Una "carta da riscrivere" da cima a fondo
Sull'edizione del 18 febbraio ("Una carta da riscrivere") il rinnegato Ferdinando Adornato ritorna ancora sul tema ossessivo dell'"ispirazione classista" e della "retorica del lavoro" di cui sarebbe impregnata la Carta costituzionale, e chiede di riscriverla sia nella seconda che nella prima parte, affinché incarni fino in fondo "i valori di una democrazia liberale". Mentre un altro neofascista par suo, Federico Guiglia ("L'amnesia della Patria") si scaglia contro la mancanza di riferimenti sufficientemente forti al nazionalismo e al patriottismo, tanto che "soltanto oggi - 2004! - stiamo ritrovando il senso di una memoria condivisa sulle foibe, sui Savoia, sul `voto estero' e sulle missioni all'estero" ecc.

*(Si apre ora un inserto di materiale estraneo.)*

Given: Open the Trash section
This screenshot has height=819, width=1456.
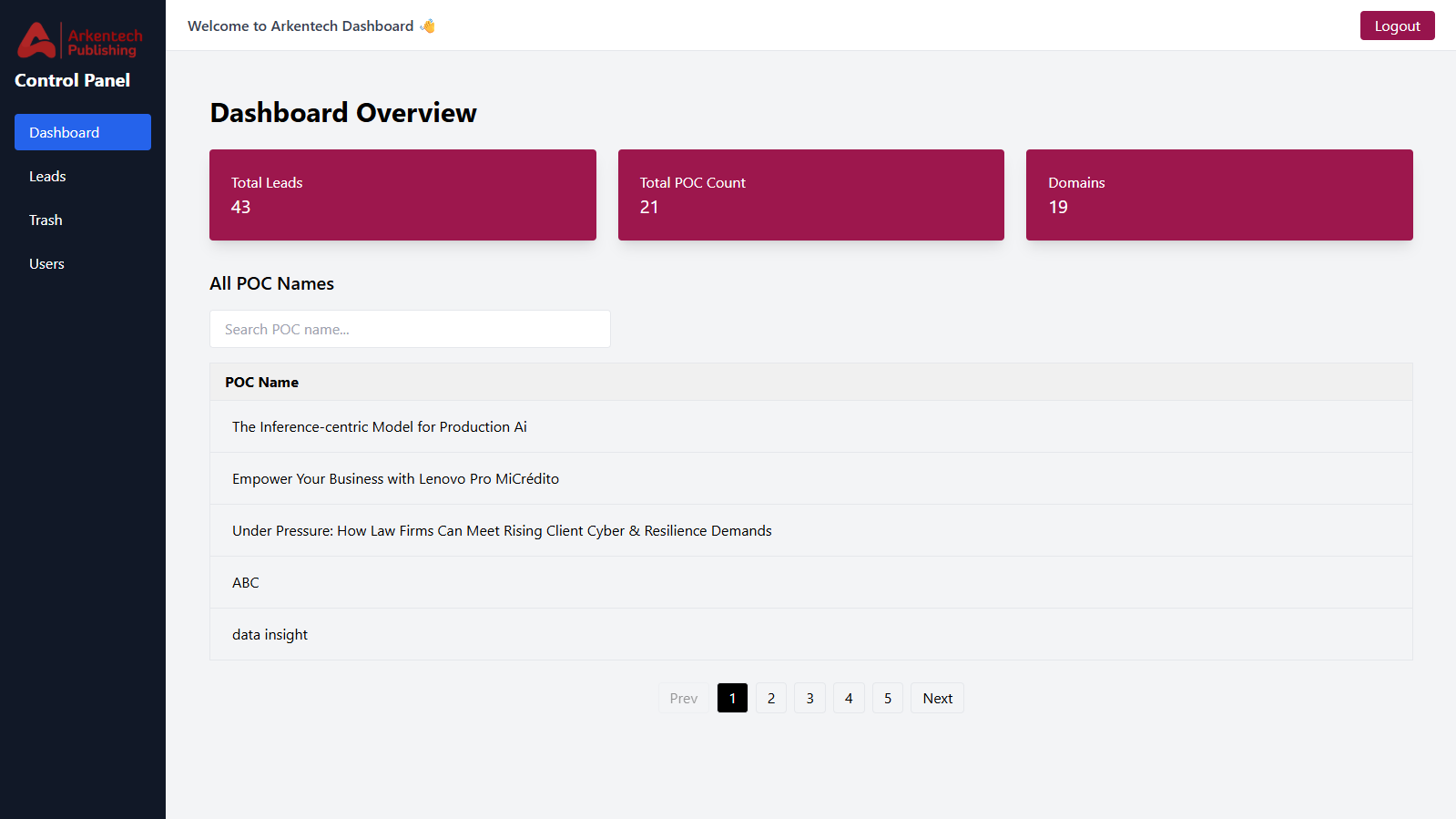Looking at the screenshot, I should click(x=46, y=220).
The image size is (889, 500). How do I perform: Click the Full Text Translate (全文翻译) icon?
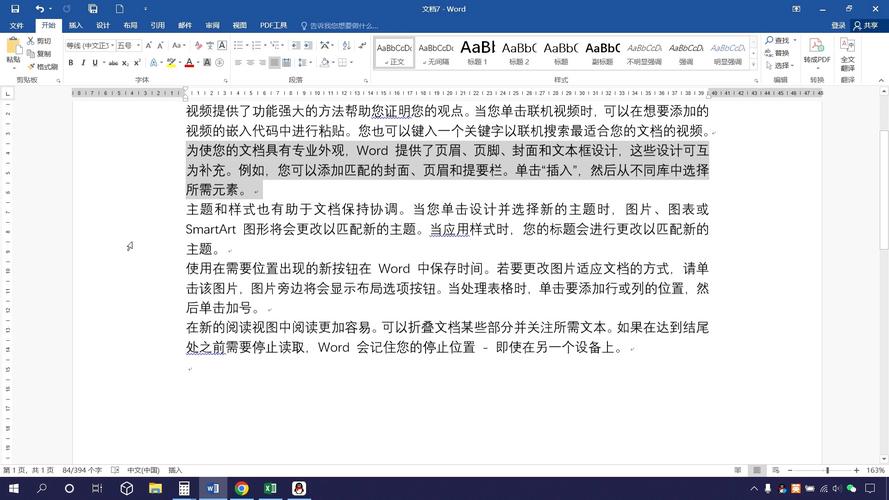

C'è poi chi incita sbrigativamente la casa del fascio ad approfittare della maggioranza parlamentare per imporre la controriforma neofascista della Costituzione a suon di voti in parlamento, senza attardarsi ulteriormente nel tentativo di coinvolgere l'"opposizione". Così fanno Alessandro Corneli sull'edizione del 20 febbraio ("meglio finirla - scrive costui - con la finzione della concordia a tutti i costi, perché è paralizzante, impedisce i cambiamenti e quindi favorisce la conservazione, l'immobilismo"), e Salvatore Scarpino, sull'edizione del 22, per il quale "lo scontro sulle riforme diventa (...) la questione centrale della transizione italiana. Da una parte chi vuole una matura democrazia dell'alternanza e intende pertanto riscrivere la Costituzione; dall'altra chi vuole che nulla cambi e si nasconde dietro la Costituzione del 1947-48 come dietro a uno scudo magico, la cui semplice ostentazione dovrebbe imporre la conservazione dell'esistente". Tra questi, Scarpino ne indica l'esistenza persino nel suo stesso schieramento.

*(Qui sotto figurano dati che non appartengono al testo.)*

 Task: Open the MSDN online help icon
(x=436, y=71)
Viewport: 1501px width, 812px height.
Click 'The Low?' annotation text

La campagna si chiude (per ora) in "bellezza" sul numero del 2 marzo, con un lungo articolo firmato da Gianni Baget Bozzo e Gabriele Cazzullini, di attacco frontale a quello che i due tirapiedi del nuovo Mussolini chiamano non a caso "La dittatura del Parlamento", che richiama alla mente la famigerata filippica del duce del fascismo contro l'"aula sorda e grigia". Tale "dittatura" sarebbe dovuta appunto alla Costituzione del 1948, perché "il governo è sotto ricatto del parlamento che minaccia la revoca della fiducia, mentre il governo non può fare lo stesso ma solo premere sul presidente della Repubblica affinché intervenga".
Per tagliare il nodo gordiano, secondo i due neofascisti, ci vuole un governo eletto direttamente dai cittadini, cioè quei "pieni poteri" come li volle e ottenne Mussolini e che il neoduce reclama a ogni piè sospinto perché in mancanza di essi gli viene "impedito" di governare e attuare quel programma capitalista, neofascista, presidenzialista, federalista e imperialista che egli spaccia come toccasana per il Paese.